The values of the Na⁺ density at z = 0 for the 64Cl, 32Cl, and 16Cl systems are 2.8, 2.6, and 2.4 M, respectively, as calculated by Eq. (1). If we assume that the adsorption of Na⁺ to the membrane follows a Langmuir binding isotherm [41], then the reduction in surface charge density due to adsorption is given by

$$\alpha =\frac{1}{1+K_{\mathrm{a}}{n}_{{\text{Na}}^{+}}(0)},$$ (3)

where K_a is the association constant. Our simulation results are consistent with a value of K_a ~ 1 M⁻¹. Interestingly this value is also what is estimated in many experiments [8, 10].

We also extended the interrogation of the GC theory to a different salt, KCl. Again the ion density profiles from the simulations are found to agree well with the GC theory (Fig. 4). There are two notable differences from the NaCl simulations. First, the number of adsorbed K⁺ ions is significantly less than the Na⁺ counterpart, and corresponds to an association constant of 0.5 M⁻¹. The decrease in K_a on going from Na⁺ to K⁺ is qualitatively consistent with experimental observation [42]. Second, the inward shift in z for Cl⁻ is reduced to 0.8 Å from the 2-Å value found in the NaCl simulations. Both of these differences can be attributed to the larger size of K⁺ relative to Na⁺.

FIG. 4.

Comparisons of MD results for K⁺ and Cl⁻ distributions with GC predictions. Data in panels (a) – (c) are similar to the counterparts in Fig. 3, but with K⁺ replacing Na⁺. MD results were calculated on the last 40 ns of 70-ns trajectories.
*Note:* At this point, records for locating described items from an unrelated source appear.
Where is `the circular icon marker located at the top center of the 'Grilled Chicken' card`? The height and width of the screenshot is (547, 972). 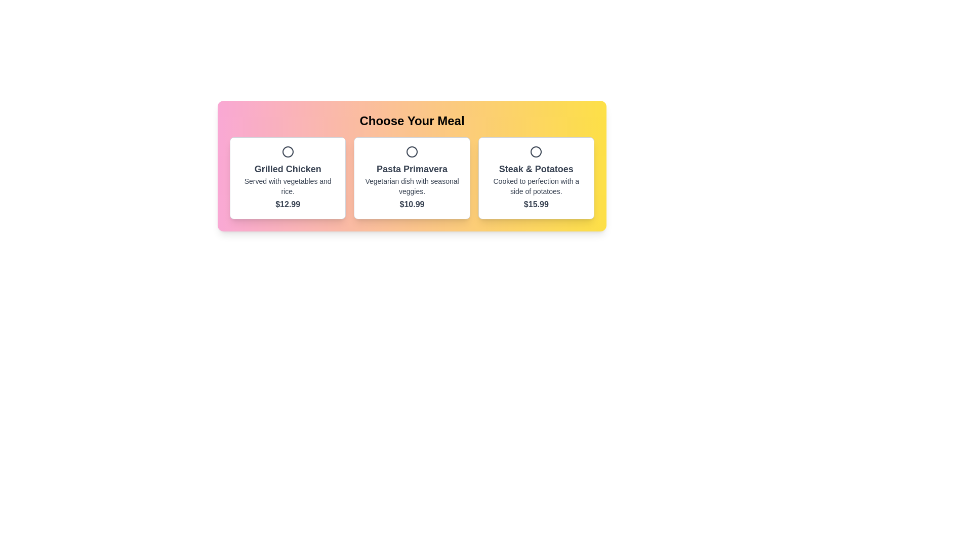 the circular icon marker located at the top center of the 'Grilled Chicken' card is located at coordinates (287, 152).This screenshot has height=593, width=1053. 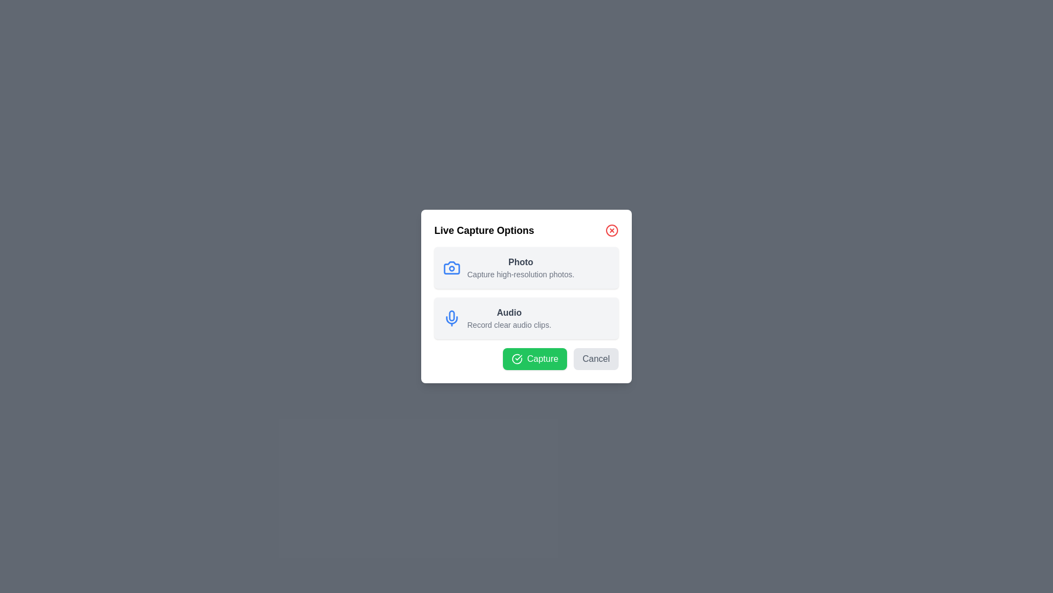 I want to click on the close button to toggle the dialog visibility, so click(x=612, y=230).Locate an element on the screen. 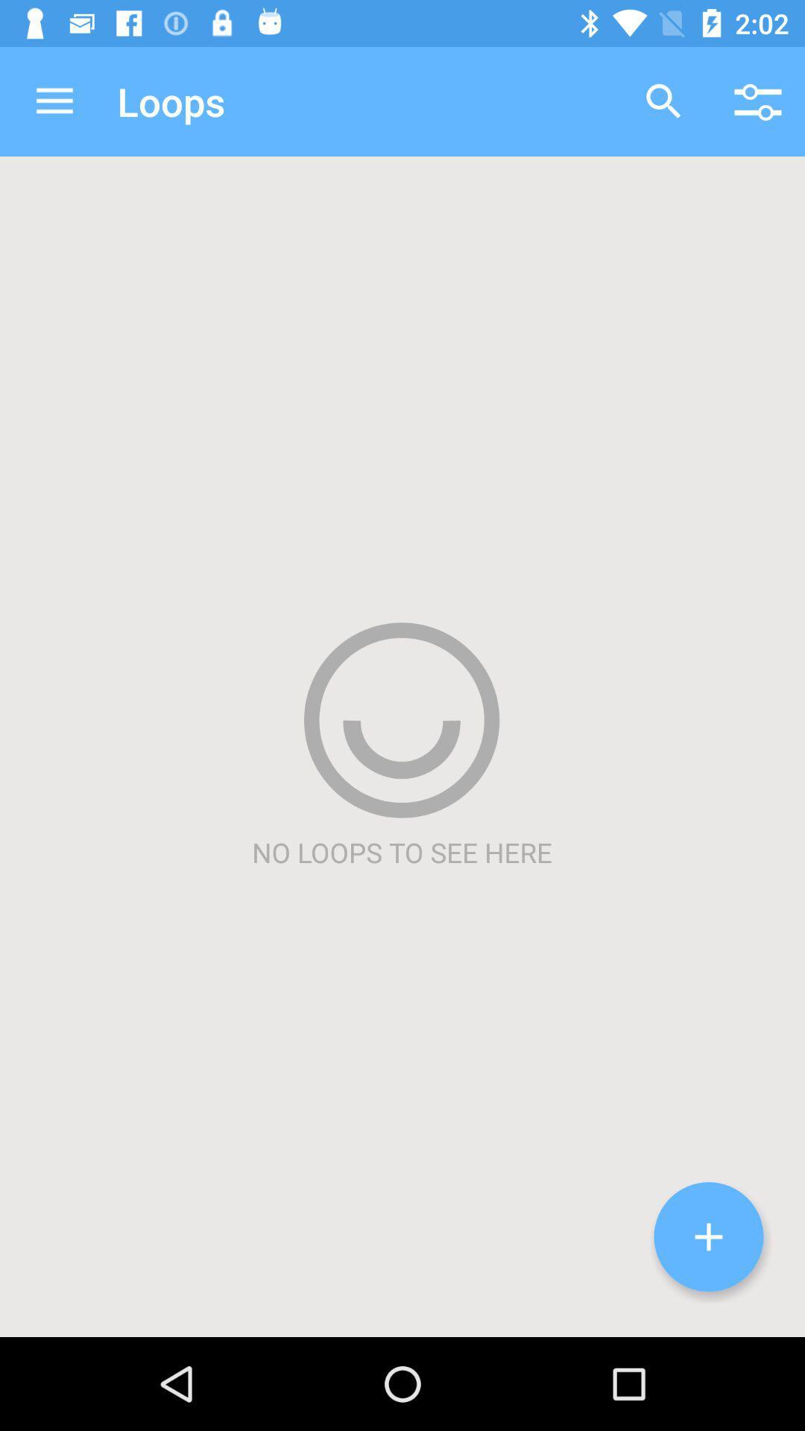 The height and width of the screenshot is (1431, 805). the add icon is located at coordinates (708, 1236). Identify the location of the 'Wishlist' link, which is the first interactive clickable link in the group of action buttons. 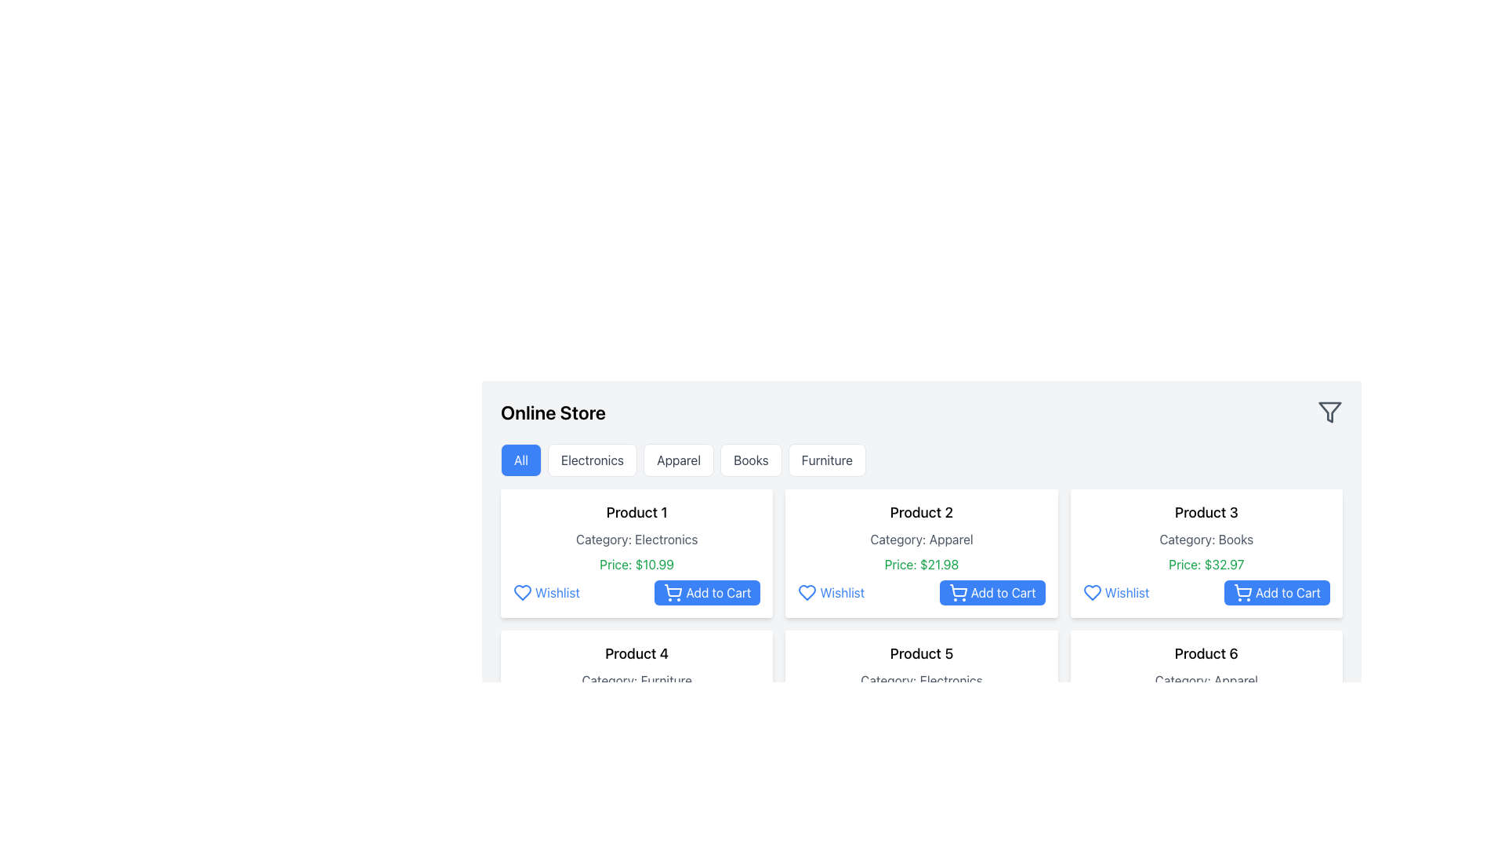
(830, 734).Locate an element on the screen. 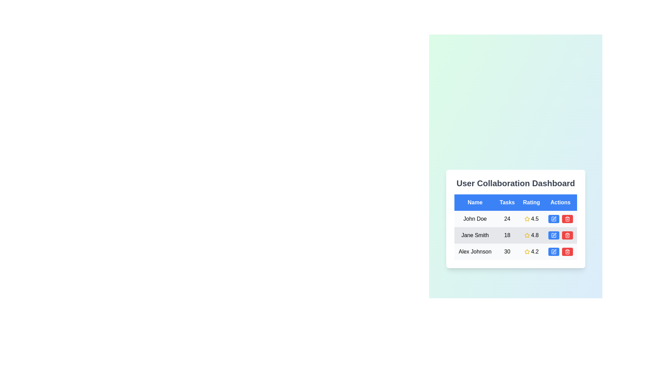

In summary, our MD simulations of a charged membrane are found to be in good agreement with the GC theory when information on the adsorption of Na⁺ ions to the bilayer is incorporated. This work thus provides a possibility to learn when and how the GC theory can be used to model membrane systems and to analyze experimental data. Experimental probes of membranes are approaching resolutions at the atomic level [10, 43]. It is expected that combination of such studies and atomistic simulations like those reported here will lead to high-resolution delineation of membrane structures.